Sometimes the best finds are in your own backyard. I was coming back from breakfast when I saw a garage sale sign. After following it for awhile, I took a wrong turn - and ended up at an even better garage sale, with no sign.
I regret getting to this sale as late as I did, because the first thing I noticed was an empty beige plastic storage bin for 5.25” floppy disks. After a little more searching of the vicinity, however, I found a sad-looking Sega Master System gun… and next to it, an even sadder-looking Sega Master System.
“The Atari” was five bucks, gun included, said the seller. How could you pass up such a deal?
As much of a Genesis fan as I am, I’ve never actually played my Sega Master System 2, possibly because it is packratted away into storage so deep that it is impossible to get out, but probably more likely because I keep adding new projects to my pile. It will remain unplayed for now, because I picked up a ratty example of its older brother off a suburban lawn.
Pretty much every generation of the Sega Master System, as far as I know, came with a built-in game. For my SMS2, it is Alex Kidd. I was excited to find out what the built-in game for this console was.

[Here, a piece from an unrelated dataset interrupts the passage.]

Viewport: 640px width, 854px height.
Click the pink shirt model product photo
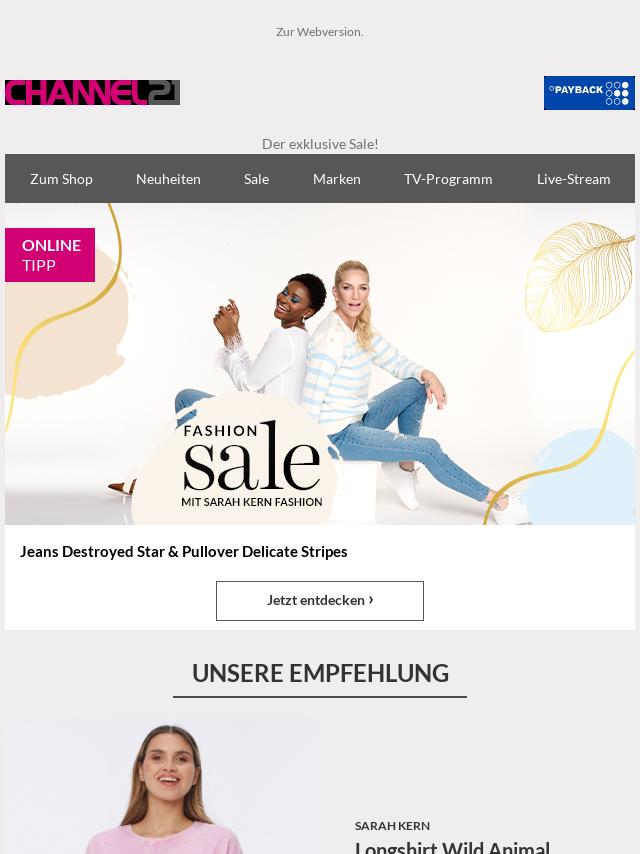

When I was a kid, the SMS was already obsolete, but it enjoys a large following in Brazil, where punitive import laws mean that the local distributor, TecToy, has driven the majority of the “legitimate” gaming industry for years. You can buy a brand-new Sega Genesis from them even today, although my understanding is that it is now based on a Genesis-on-a-chip clone architecture and not a purebred 68000.
My first attempt to fire it up ended in failure. Even though my hard-working Sega MK-1602 power supply worked great to animate the machine (as well as enemy Super Famicoms), my homemade Commodore 64 video cable did not have the same pinout as the SMS/Genesis 1, and so I could neither see nor hear anything. Luckily, a new cable was $4, and would arrive within the week thanks to the magic of same-country eBay.
While I was waiting for the cable to arrive, I set to work cleaning the case with isopropyl alcohol and an old dishrag. It looks pretty good, though the body has nicks and dings that probably can’t be fixed unless I want to polish the case with something like Plast-X. For now, I think it looks “honest,” to put it charitably.
Once the cable arrived, I was able to fire up the machine. It immediately jumped to life and showed the classic Mk1 Sega Master System 1988 boot screen. Now, I have my choice of two built-in games, though the light phaser (Zillion) game will likely not work with my workbench’s LCD TV.
My next step is to try it with a Genesis controller (and maybe even an actual game cartridge!), but I’ve run out of time for tonight.